What are the uses of reinsurance?
Insurance for the insurance company
A catastrophic case that involves a lot of coordination of resources, a lot of care planning, and a large allocation of financial resources that may or may not cause the patient to reach his or her maximum lifetime benefit should be a flag to the case manager to find out who may be sharing the risk.
Often, that means the company that provides reinsurance for the health plan. Reinsurance companies offer medical management oversight and often have the resources to help with funding that isn’t available under basic care and the knowledge to help with case coordination.
"Case managers often don’t understand that these resources are available. As case managers, we should be tapping into all the resources for our patients. In some cases, it would be in the best interest of the reinsurer to help out," says Joann C. Milne, RN, BSN, CRRN, PHN, assistant vice president of medical management programs with IOA Re, a reinsurance underwriting company with headquarters in Plymouth Meeting, PA.
Reinsurance, simply put, is insurance for the insurance company. It helps to provide a basis for financial security within an organization by protecting against the dollars involved in caring for patients with catastrophic illnesses or injuries.
Reinsurance is set up very much like personal health insurance. The health plan or party purchasing the reinsurance has a deductible that must be met before coverage under the reinsurance plan kicks in.
"It’s important for case managers to know what the deductible is and what terms are set for coverage," Milne adds.
Reinsurance is designed to cover illnesses and injuries that cannot be predicted because of low frequency. Insurers base premiums on average expected claims coming in — for example, so many live births, so many appendectomies, so many heart attacks, and so forth.

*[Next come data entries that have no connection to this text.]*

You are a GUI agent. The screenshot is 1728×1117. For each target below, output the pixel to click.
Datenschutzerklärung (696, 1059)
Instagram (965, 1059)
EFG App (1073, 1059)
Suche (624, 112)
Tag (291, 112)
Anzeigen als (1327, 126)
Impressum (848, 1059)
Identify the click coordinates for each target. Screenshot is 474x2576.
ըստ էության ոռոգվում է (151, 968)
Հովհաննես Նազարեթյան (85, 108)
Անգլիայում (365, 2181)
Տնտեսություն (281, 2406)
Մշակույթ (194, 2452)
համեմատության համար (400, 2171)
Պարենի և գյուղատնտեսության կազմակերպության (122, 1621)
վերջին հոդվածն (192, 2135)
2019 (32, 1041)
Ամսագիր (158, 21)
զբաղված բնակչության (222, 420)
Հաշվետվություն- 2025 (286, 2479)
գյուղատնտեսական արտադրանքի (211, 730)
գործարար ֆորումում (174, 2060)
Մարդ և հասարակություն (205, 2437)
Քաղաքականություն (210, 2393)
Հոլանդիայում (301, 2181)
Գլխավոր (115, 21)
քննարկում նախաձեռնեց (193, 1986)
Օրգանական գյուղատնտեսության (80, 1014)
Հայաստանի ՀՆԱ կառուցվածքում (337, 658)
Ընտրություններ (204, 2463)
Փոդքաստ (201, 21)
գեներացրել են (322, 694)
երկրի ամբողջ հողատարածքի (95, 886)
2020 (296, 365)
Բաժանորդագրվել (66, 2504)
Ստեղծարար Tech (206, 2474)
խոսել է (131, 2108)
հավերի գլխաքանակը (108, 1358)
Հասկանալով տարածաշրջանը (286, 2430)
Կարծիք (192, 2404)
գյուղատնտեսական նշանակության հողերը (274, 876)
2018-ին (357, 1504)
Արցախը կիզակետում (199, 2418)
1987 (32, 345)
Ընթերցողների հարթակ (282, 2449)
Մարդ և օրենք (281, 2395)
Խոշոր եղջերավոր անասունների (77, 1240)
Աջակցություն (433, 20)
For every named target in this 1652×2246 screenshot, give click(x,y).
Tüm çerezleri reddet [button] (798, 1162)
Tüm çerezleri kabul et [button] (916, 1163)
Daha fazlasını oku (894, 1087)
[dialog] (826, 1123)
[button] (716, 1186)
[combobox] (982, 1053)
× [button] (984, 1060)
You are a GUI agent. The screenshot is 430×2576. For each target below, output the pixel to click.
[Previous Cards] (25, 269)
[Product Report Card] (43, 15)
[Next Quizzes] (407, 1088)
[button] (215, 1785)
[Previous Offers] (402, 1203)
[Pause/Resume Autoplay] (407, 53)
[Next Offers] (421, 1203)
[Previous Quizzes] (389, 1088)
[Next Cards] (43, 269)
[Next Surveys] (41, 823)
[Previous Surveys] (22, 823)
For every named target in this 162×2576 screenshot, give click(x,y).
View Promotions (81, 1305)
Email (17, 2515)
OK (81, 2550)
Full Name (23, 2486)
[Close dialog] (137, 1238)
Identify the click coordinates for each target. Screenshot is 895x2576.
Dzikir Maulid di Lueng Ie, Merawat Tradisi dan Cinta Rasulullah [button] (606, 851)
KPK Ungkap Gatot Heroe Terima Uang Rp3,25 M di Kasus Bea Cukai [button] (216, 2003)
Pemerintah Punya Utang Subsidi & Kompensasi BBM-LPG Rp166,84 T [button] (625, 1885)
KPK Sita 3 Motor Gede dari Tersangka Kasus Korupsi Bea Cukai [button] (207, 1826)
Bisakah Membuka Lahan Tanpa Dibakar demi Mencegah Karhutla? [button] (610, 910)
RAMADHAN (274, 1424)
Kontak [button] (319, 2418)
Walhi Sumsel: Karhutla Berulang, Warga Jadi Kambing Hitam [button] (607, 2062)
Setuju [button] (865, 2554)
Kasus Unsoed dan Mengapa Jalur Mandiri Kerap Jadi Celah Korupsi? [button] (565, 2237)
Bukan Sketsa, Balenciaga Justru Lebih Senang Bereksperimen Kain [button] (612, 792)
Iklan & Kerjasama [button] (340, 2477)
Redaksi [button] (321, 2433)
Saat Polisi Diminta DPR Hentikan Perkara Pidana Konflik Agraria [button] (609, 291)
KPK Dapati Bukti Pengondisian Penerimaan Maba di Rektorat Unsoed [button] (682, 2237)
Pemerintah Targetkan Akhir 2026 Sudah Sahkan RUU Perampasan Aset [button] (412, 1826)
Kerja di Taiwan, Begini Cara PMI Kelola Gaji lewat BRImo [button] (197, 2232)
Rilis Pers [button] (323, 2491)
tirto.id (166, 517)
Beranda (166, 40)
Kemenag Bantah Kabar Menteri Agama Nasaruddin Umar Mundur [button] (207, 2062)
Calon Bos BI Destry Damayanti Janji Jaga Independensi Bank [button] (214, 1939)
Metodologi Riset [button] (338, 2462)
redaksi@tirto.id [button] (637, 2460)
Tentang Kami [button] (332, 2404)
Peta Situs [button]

After the cost of the patient’s care reaches the deductible amount, the reinsurer will reimburse the client according to the agreement and begin to assume the financial risk.
"Nobody can predict the financial risk on catastrophic events because it’s hard to know what will happen," Milne adds.
Some larger health plans have a lot of revenue and capital, and a $2 million case or two won’t hurt them as much as it would a smaller health plan, she says.
"But if a plan with 30,000 members gets a set of triplets and care for each costs $1 million, it could affect the financial integrity of that health plan," she adds. Reinsurance plans have a deductible, typically $50,000 to $150,000, depending on how much risk the health plan feels it can manage.
When they encounter a catastrophic case, health plan case managers should ask the director of case management if a reinsurer is involved. If the director isn’t sure, ask him or her to follow up with the medical director, chief executive officer, or chief financial officer, Milne advises.
Larger HMOs are likely to be self-funded for reinsurance, she says. In that case, case managers should notify their supervisor and the chief financial officer of the company if they have a case that has the potential for consuming a lot of resources, Milne says. "The important thing is to know to ask the question."
The job of the case manager is to make sure they are doing everything they can to get all the appropriate treatment possible for their patients. The reinsurer is one avenue they can explore for resources above and beyond what the health plan can do, she adds.
"Part of the case manager’s job is to act as an advocate for their patients, making sure they get appropriate treatment, timely coordination of care, and necessary funding to take care of their health care needs. The reinsurer may be a resource to case managers to help with that advocacy and afford the patient resources above and beyond what the health plan offers," Milne adds.